Jenny and I never experience this. Instead, with phones in hand, we navigate through big cities or sudden turns with little difficulty. On the rare occasion in which something goes wrong, we feel the same frustration my parents felt. But instead of blaming one another, we feel united in our disdain for Siri leading us astray. One technological advancement has caused a formerly divisive experience to become one that unites couples. (See: God Doesn’t Have a Plan for Your Life)
But we do feel tension while traveling. While technology saves us from blaming one another about the map, we do feel frustration regarding another issue. When you plug in your destination, the maps app not only plots your path, it also gives you an expected time of arrival. I call it the time to beat.

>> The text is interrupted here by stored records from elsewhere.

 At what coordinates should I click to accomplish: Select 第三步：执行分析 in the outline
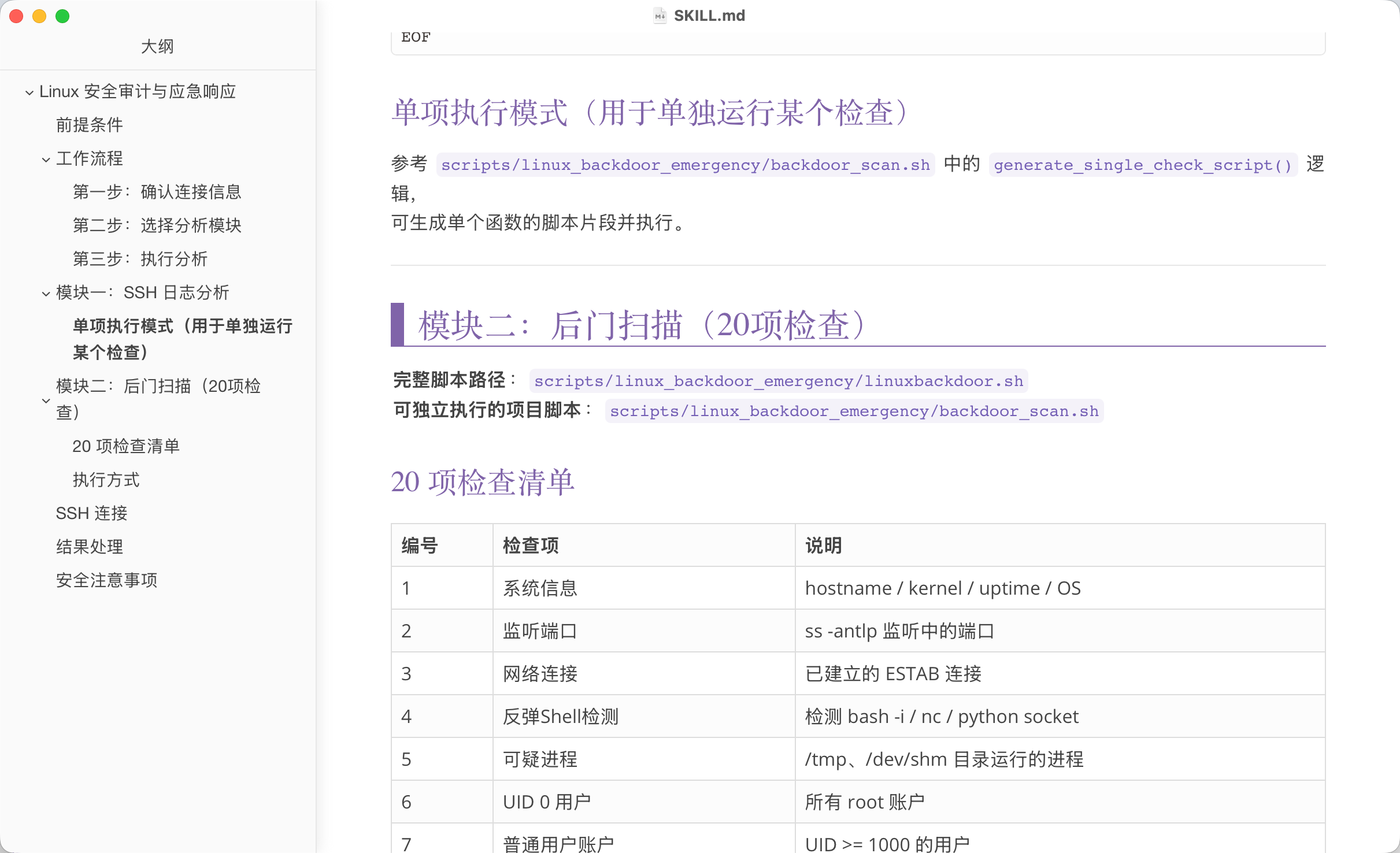pos(140,259)
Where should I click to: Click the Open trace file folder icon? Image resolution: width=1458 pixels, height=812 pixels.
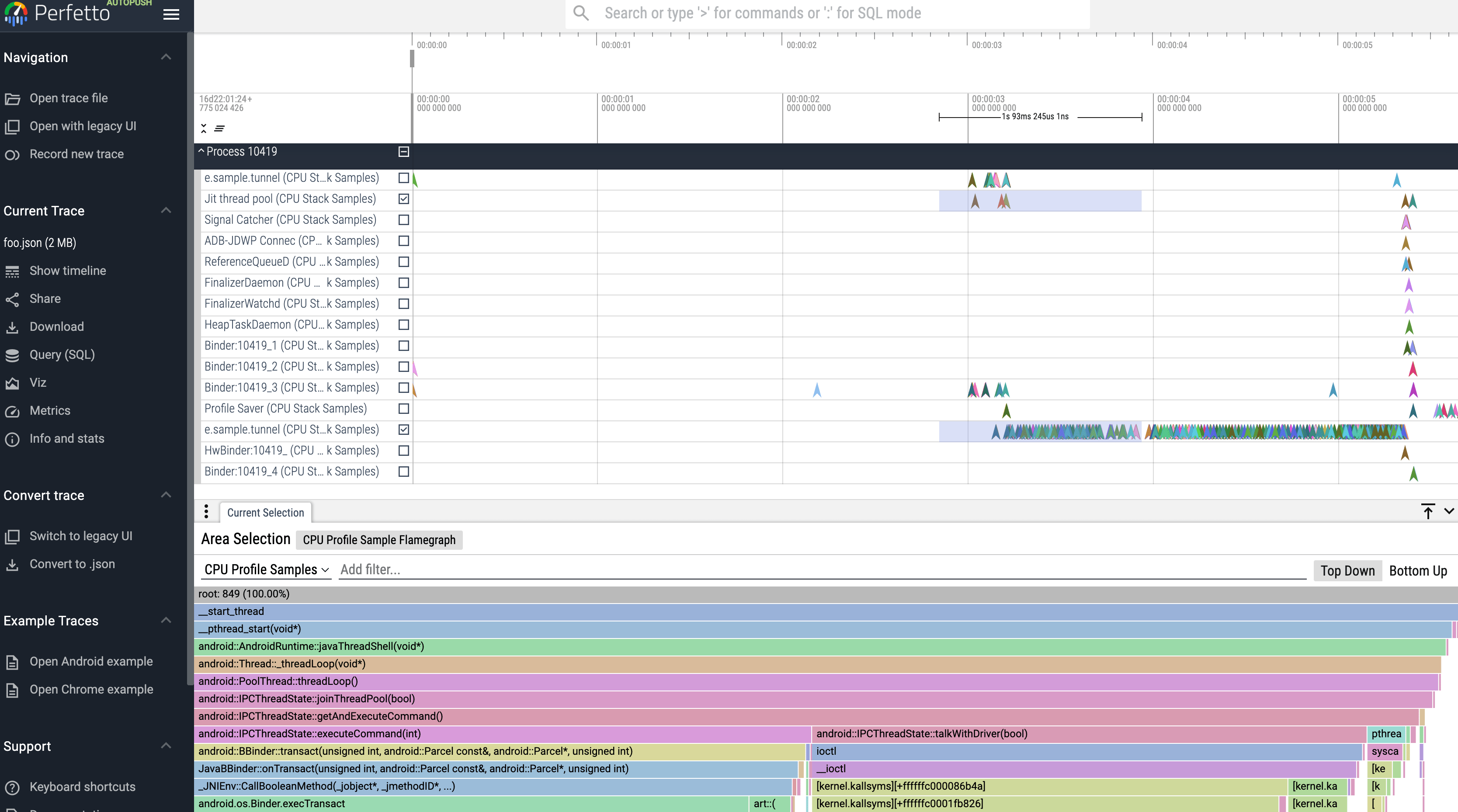point(12,99)
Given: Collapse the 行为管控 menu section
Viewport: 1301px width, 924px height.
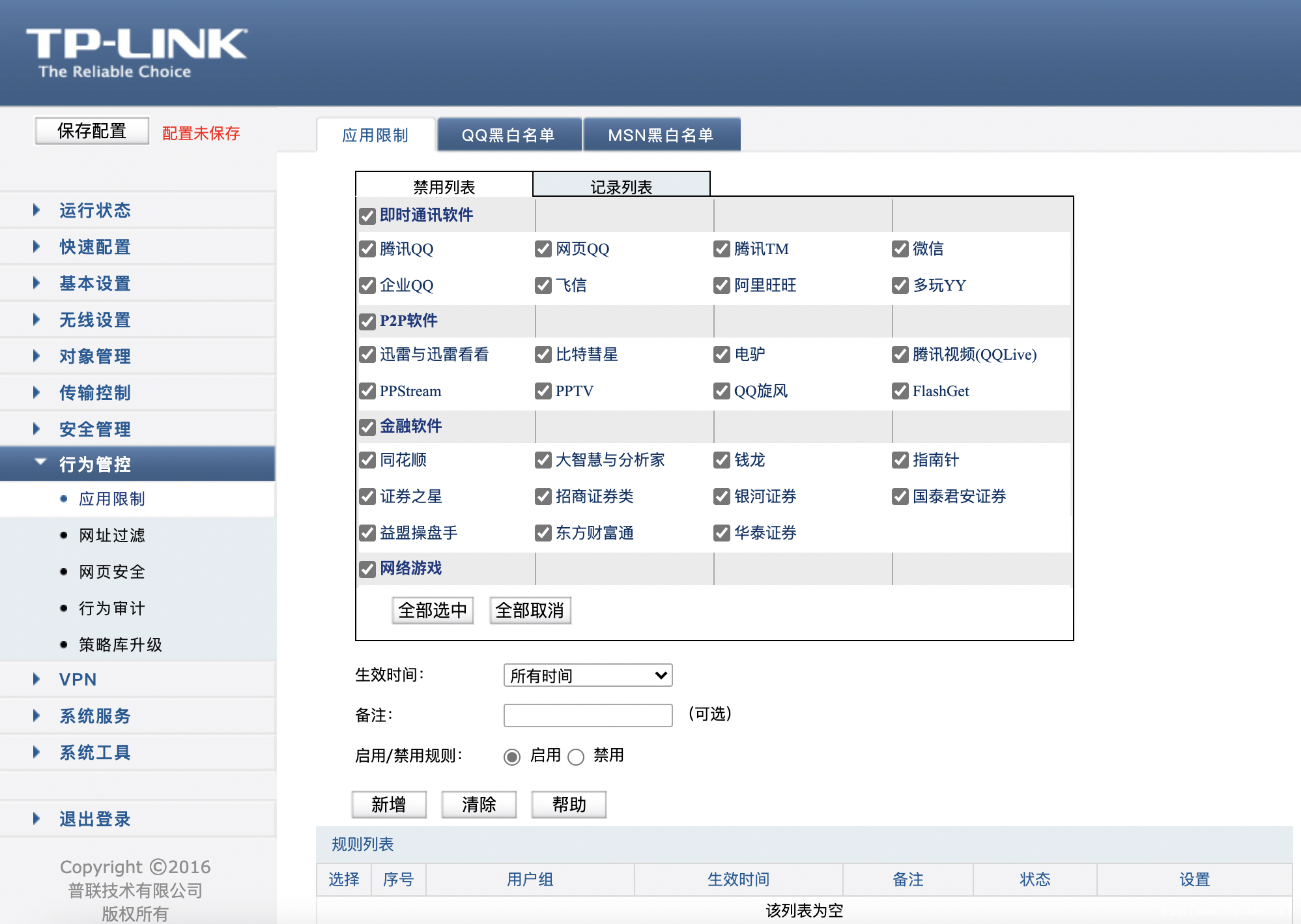Looking at the screenshot, I should click(x=95, y=464).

While it doesn’t figure in time taken for bathroom breaks, meals, or filling up the car with gas, I always think that, like a delayed airline pilot, I can make that time up in the air. If the map says it will take 12 hours to get to Colorado, I think we can make it in 11:59. Jenny thinks differently. She believes vacation travel should be leisurely, enjoyable, and fun. So as we travel, I want her to hurry up and she wants me to slow down.
Apple Maps and God’s Will
When I think about God’s will for my life, what I desire is an Apple map. I want the whole story to be laid out before me with turn-by-turn instructions, an explanation of everything I might face, and an estimated time of arrival. I want to see it, evaluate it, and determine if I am for it. Yet that’s not what God gives me. Or you.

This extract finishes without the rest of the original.